23. An orally dispersible tablet comprising:a) pimavanserin or a pharmaceutically acceptable salt thereof;b) at least one sweetener;c) at least one disintegrant; andd) one or more pharmaceutically acceptable excipients selected from diluents, binders, lubricants, glidants, stabilizers, viscosity-modifying agents, buffering agents, surfactants, flavoring agents, or coloring agents;wherein the tablet rapidly disperses in the presence of a small amount of fluid to form a homogeneous dispersion suitable for oral administration.

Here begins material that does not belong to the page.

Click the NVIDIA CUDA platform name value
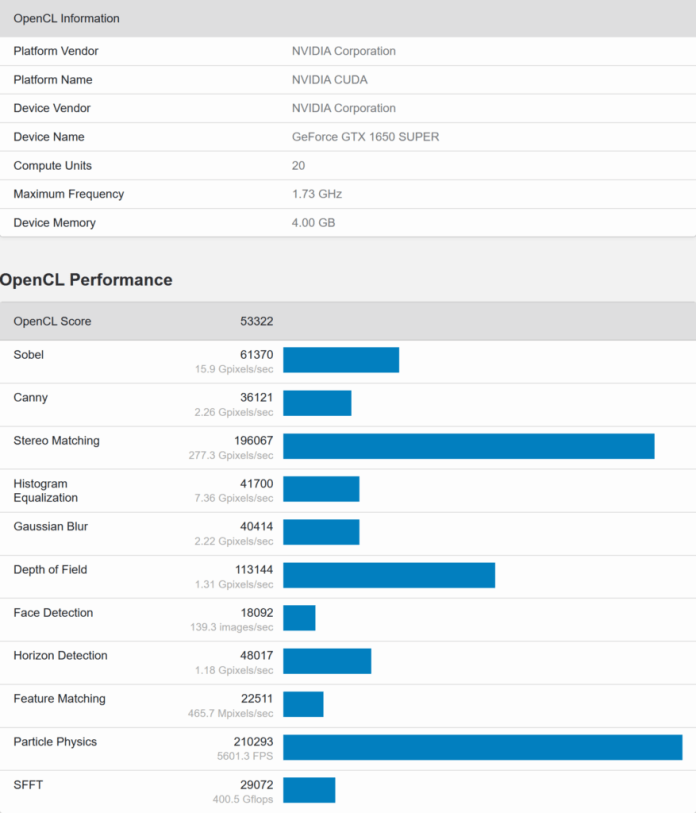The height and width of the screenshot is (813, 696). tap(329, 80)
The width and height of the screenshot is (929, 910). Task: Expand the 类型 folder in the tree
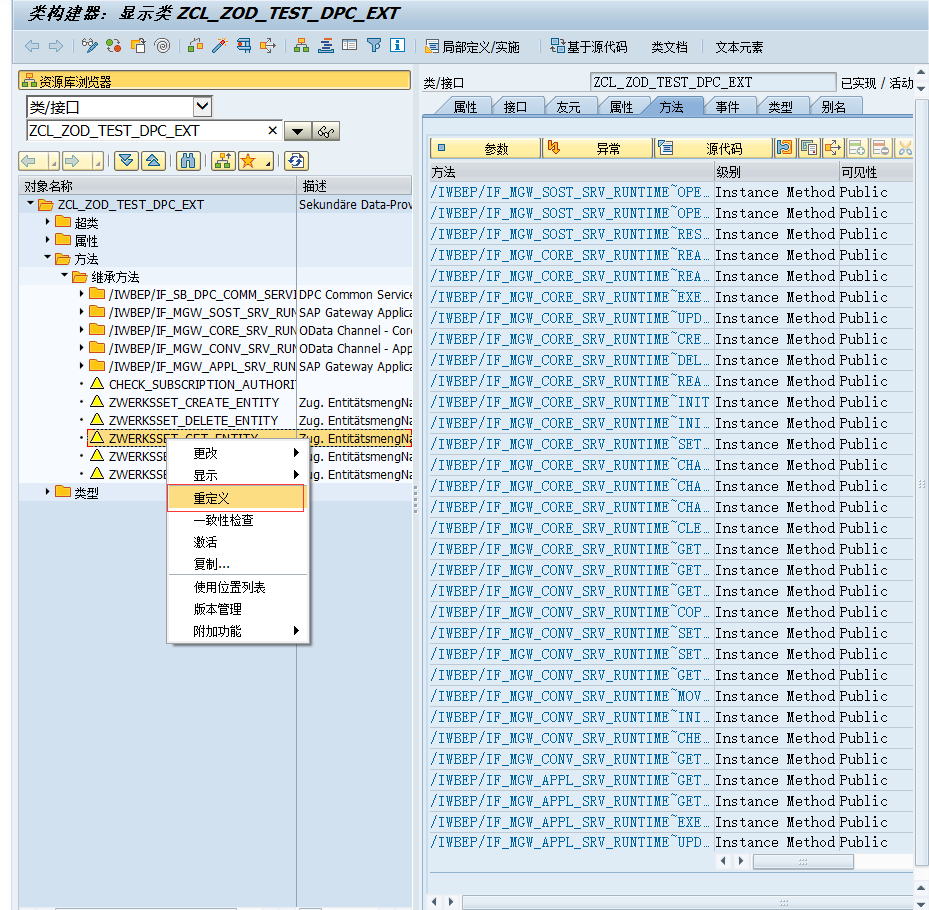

24. The orally dispersible tablet of claim 23, wherein the pharmaceutically acceptable salt of Pimavanserin is Pimavanserin tartrate.

25. The orally dispersible tablet of claim 23, wherein the at least one pharmaceutically acceptable excipient comprises one or more of:(a) sweeteners selected from sucrose, xylitol, mannitol, sorbitol, maltitol, sucralose, acesulfame potassium, aspartame, neotame, stevia extract, or combinations thereof;(b) disintegrants selected from sodium starch glycolate, crospovidone, croscarmellose sodium, pregelatinized starch, or combinations thereof;(c) diluents selected from microcrystalline cellulose, mannitol, lactose, or combinations thereof;(d) binders selected from polyvinylpyrrolidone, hydroxypropyl methylcellulose, hydroxypropyl cellulose, hydroxyethyl cellulose, or starches;(e) lubricants selected from sodium stearyl fumarate, magnesium stearate, calcium stearate, or glyceryl behenate;(f) glidants comprising colloidal silicon dioxide;(g) viscosity-modifying agents selected from hydroxypropyl methylcellulose,xanthan gum, carbomers, or hydroxyethyl cellulose; and(h) flavoring agents selected from peppermint, orange, bubblegum, strawberry, banana, cherry, grape, vanilla, or combinations thereof.

26. The orally dispersible tablet of claim 23, wherein the tablet has a disintegration time of 30 seconds or less.